One Door Mental Health is the new name for the Schizophrenia Fellowship of New South Wales Inc (SFNSW) a community based not for profit organisation that provides a range of services for people with mental illness, their families, and carers. One Door Mental Health operates predominantly in the Australian state of New South Wales.

History
SFNSW began in 1985 with a public meeting that was attended by over 300 people. It was incorporated in 1986.
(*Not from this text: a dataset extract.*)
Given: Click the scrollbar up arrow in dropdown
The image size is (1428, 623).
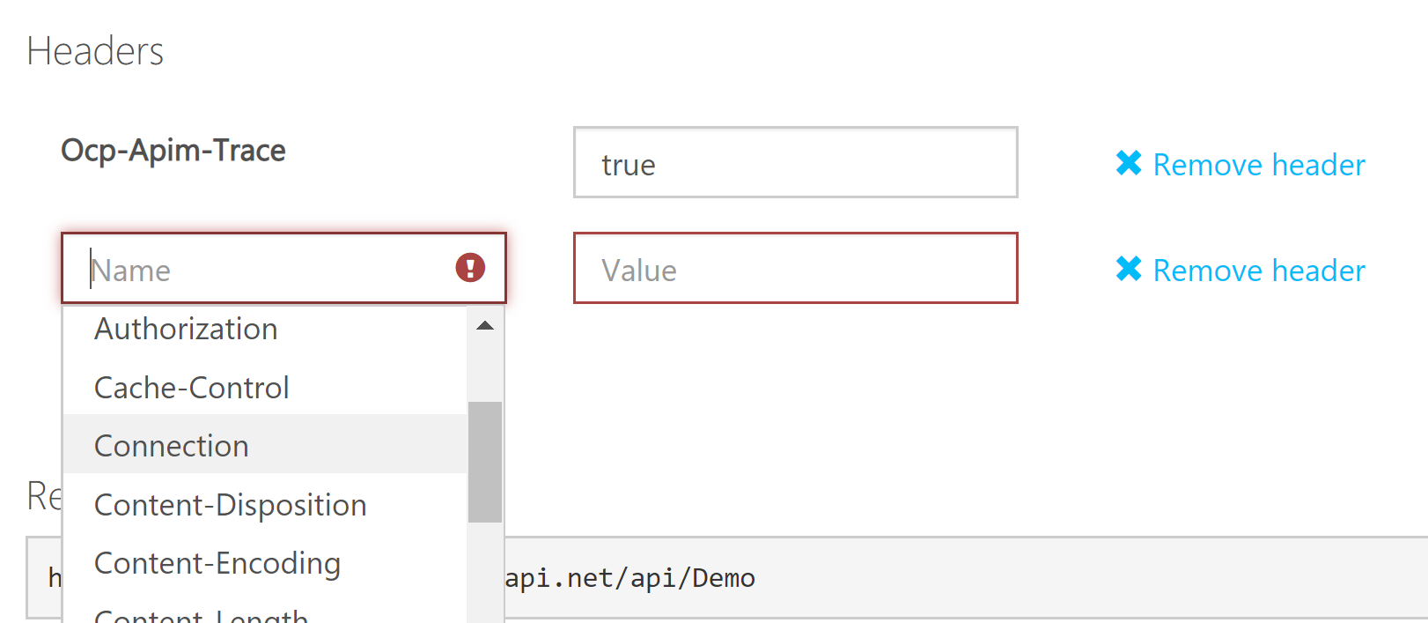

In February 2017, the Schizophrenia Fellowship of New South Wales renamed to One Door Mental Health.

Services
One Door Mental Health provides programs predominantly across NSW including:
 Carer services including carer advocates, carer education sessions, carer respite, support groups, young carer programs, NDIS for carers. 
 Centre-based services including Berrima Cottage Bowral, Endeavour Clubhouse Port Macquarie, Frangipani House Parramatta, Harmony House Campbelltown, Helping Hands Nowra, Hercules House Chatswood, Light & Hope House Wollongong, Pioneer Clubhouse Balgowlah, Sunflower House Ulladulla & Wagga Wagga.  
 Education and Training http://www.onedoor.org.au/events/workshops  
 Employment
 Healthcare including NDIS 
 Individual Support including information & support helpline, Hospital to Home, Western Sydney Recovery College, and Partners in Recovery. 
 Support Groups http://www.onedoor.org.au/services/support-groups/support-groups-list 
 Youth Support including the On Fire program and managing headspace sites around NSW.

Awards
1995 Mental Health Matters Award, Mental Health Association NSW, awarded to Schizophrenia Fellowship of NSW for positive awareness of mental health and sunflower logo 
1998 Transcultural Mental Health Centre Award for Excellence awarded to NOUS 
1999 Community Service Award, Western Sydney Area Health Service awarded to NOUS 
2003 Certificate of Commendation, Mental Health Association NSW awarded to NOUS 
2003 Lilly Partnerships in Wellbeing Gold Award awarded to On Fire! 
2004 Mental Health Matters Award for Non-Government or Community Organisation, 	Mental      Health Association NSW awarded to Carers Support Unit (now Carer Assist) 
2005 Premio Internacional El Ojo de Iberoamerica Award awarded to Avant Card campaign 
2006 TheMHS Gold Award for Carer Services awarded to Carer Assist 
2007 International Free Card Award, Social and Environment Category awarded to Avant Card      campaign

References

External links
Onedoor.org.au
Living A Full Life With Schizophrenia
Mental Illness Fellowship of Australia (MIFA)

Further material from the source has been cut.